Sejarah Imlek dan Komunitas Tionghoa di Indonesia, Suram saat Orde Baru, Merdeka di Masa Gus Dur

- 1 Februari 2021, 16:33 WIB
Pernak-pernik menjelang Hari Imlek 2021.
Pernak-pernik menjelang Hari Imlek 2021. /Pixabay/Dustin_Do/

SERANG NEWS – Perayaan Hari Imlek pernah menjadi hal tabu di Indonesia. Pasalnya perayaan Tahun Baru China ini pernah dilarang masa pemerintahan Orde Baru.

Imlek baru menemukan angin segar saat lengsernya kekuasaan Soeharto pada 1998, yang sekaligus menandai berakhirnya rezim Orde Baru di Indonesia. Saat itu pula lahirlah era reformasi yang menjadi tonggak bangkitnya era kebebasan berekspresi. Salah satunya bagi warga keturunan etnis Tionghoa di tanah air.

Perlahan dan pasti, mereka mulai mendapatkan perannya kembali setelah sekian lama terbelenggu. Angin Segar itu terlihat semasa kepemimpinan Presiden Abdurrahman Wahid atau Gus Dur, pada 2000 silam.

Baca Juga: Begini Sejarah Angpau! Uang Keberuntungan yang Jadi Tradisi Saat Imlek

Udara segar pun itu mulai dirasakan etnis Tionghoa sebagai optimisme baru mewujudkan eksistensi budaya mereka di Indonesia.

Ya, Gus Dur kala itu mencabut Instruksi Presiden Nomor 14 Tahun 1967 tentang Larangan Agama, Kepercayaan, dan Adat Istiadat China atau Tiongkok.

Dengan berakhirnya Instruksi Presiden itu, warga etnis Tionghoa kembali bebas mengekspresikan diri dalam perayaan Imlek dan Cap Go Meh.

Cuplikan dari kumpulan data:
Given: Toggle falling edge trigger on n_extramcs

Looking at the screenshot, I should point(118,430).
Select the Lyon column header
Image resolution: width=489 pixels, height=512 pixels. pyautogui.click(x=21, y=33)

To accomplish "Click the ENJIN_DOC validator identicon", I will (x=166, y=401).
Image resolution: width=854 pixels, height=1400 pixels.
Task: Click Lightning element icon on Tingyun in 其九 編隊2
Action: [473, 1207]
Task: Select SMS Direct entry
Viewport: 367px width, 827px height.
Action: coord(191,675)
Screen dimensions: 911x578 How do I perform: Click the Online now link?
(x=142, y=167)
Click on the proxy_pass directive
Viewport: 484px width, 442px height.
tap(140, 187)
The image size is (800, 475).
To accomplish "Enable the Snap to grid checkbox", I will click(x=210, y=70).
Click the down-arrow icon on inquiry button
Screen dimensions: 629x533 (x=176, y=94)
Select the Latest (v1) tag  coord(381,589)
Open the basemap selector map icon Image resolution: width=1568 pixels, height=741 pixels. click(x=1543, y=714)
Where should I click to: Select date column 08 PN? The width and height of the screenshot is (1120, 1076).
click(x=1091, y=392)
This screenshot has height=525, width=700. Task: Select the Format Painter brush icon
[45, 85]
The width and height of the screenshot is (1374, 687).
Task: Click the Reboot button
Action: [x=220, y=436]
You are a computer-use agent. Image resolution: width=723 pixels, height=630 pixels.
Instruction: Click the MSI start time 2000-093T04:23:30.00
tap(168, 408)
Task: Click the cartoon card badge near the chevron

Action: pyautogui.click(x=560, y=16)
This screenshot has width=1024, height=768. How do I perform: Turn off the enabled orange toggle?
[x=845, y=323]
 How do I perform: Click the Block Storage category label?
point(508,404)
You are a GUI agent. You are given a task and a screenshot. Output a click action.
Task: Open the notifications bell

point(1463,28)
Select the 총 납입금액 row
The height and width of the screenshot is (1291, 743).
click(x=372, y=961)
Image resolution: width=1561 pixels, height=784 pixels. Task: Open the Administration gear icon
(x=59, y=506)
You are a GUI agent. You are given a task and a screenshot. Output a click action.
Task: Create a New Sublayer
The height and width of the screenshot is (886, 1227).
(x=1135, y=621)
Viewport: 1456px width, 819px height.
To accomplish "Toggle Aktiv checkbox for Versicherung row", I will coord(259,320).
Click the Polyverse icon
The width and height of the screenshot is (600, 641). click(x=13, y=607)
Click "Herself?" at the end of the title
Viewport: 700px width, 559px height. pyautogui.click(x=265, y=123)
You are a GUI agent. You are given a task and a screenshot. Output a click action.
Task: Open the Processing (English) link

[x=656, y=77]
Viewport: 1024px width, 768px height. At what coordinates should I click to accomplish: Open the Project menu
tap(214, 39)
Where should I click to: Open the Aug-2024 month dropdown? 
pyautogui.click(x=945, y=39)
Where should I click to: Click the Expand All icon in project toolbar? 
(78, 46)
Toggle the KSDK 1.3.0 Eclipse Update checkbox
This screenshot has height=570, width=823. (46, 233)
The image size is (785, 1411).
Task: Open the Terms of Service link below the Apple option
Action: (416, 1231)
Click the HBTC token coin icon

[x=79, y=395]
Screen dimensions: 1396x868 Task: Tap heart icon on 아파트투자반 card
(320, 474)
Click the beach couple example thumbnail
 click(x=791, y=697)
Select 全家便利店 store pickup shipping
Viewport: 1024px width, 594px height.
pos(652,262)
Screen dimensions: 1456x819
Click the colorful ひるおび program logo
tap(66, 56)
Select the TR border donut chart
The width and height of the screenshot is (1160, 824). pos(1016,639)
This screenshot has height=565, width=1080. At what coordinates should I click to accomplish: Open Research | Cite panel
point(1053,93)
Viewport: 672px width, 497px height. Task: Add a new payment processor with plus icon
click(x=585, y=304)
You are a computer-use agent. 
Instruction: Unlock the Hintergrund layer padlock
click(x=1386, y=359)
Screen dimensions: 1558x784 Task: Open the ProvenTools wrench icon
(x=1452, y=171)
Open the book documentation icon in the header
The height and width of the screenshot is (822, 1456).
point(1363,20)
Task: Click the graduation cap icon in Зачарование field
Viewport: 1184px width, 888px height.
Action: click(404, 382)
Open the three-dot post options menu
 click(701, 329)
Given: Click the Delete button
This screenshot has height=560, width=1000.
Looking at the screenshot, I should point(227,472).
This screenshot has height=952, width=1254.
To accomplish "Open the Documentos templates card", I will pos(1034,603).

[DAFTAR TUGAS]
- a) Ulangi tanpa perubahan bagian artikel tentang sejarah Imlek di antara "Sejarah Imlek dan" dan "pada 2000 silam.", termasuk kedua batas tersebut.
- b) Menurut artikel tentang sejarah Imlek, Instruksi Presiden manakah yang dicabut oleh Gus Dur?
- c) Teruskan artikel tentang sejarah Imlek, dimulai setelah kalimat terakhir yang tercantum.

[JAWABAN PER TUGAS]
- a)
Sejarah Imlek dan Komunitas Tionghoa di Indonesia, Suram saat Orde Baru, Merdeka di Masa Gus Dur

- 1 Februari 2021, 16:33 WIB
Pernak-pernik menjelang Hari Imlek 2021.
Pernak-pernik menjelang Hari Imlek 2021. /Pixabay/Dustin_Do/

SERANG NEWS – Perayaan Hari Imlek pernah menjadi hal tabu di Indonesia. Pasalnya perayaan Tahun Baru China ini pernah dilarang masa pemerintahan Orde Baru.

Imlek baru menemukan angin segar saat lengsernya kekuasaan Soeharto pada 1998, yang sekaligus menandai berakhirnya rezim Orde Baru di Indonesia. Saat itu pula lahirlah era reformasi yang menjadi tonggak bangkitnya era kebebasan berekspresi. Salah satunya bagi warga keturunan etnis Tionghoa di tanah air.

Perlahan dan pasti, mereka mulai mendapatkan perannya kembali setelah sekian lama terbelenggu. Angin Segar itu terlihat semasa kepemimpinan Presiden Abdurrahman Wahid atau Gus Dur, pada 2000 silam.

- b) Instruksi Presiden Nomor 14 Tahun 1967 tentang Larangan Agama, Kepercayaan, dan Adat Istiadat China atau Tiongkok.

- c)
Baca Juga: Imlek 2021, Ini Makna Jeruk Kim Kit, si Mungil Kecil Pembawa Rezeki Bagi Orang Tionghoa

Mereka bebas menggelar pertunjukan barongsai di muka umum hingga menjual berbagai pernak-pernik bernuansa merah di tiap sudut kota. Gus Dur memberikan kebebasan kepada etnis Tionghoa merayakan kepercayaan mereka.

Bahkan pada 2001, Menteri Agama saat itu mengelurkan Surat Keputusan Nomor 13 Tahun 2001 tentang Penetapan Hari Raya Imlek sebagai Hari Libur Nasional Fakultatif.

Sesuai peraturan itu, hanya warga beretnis Tionghoa saja yang diperbolehkan merayakan Imlek dan merasakan hari libur.

Sementara, warga etnis lainnya tetap menjalani aktivitas sehari-hari seperti biasa. Kebebasan dan angin segar pasca reformasi itulah yang menjadi kembalinya semangat Soekarno dalam memberikan kekebasan kepada warga Tionghoa di Indonesia.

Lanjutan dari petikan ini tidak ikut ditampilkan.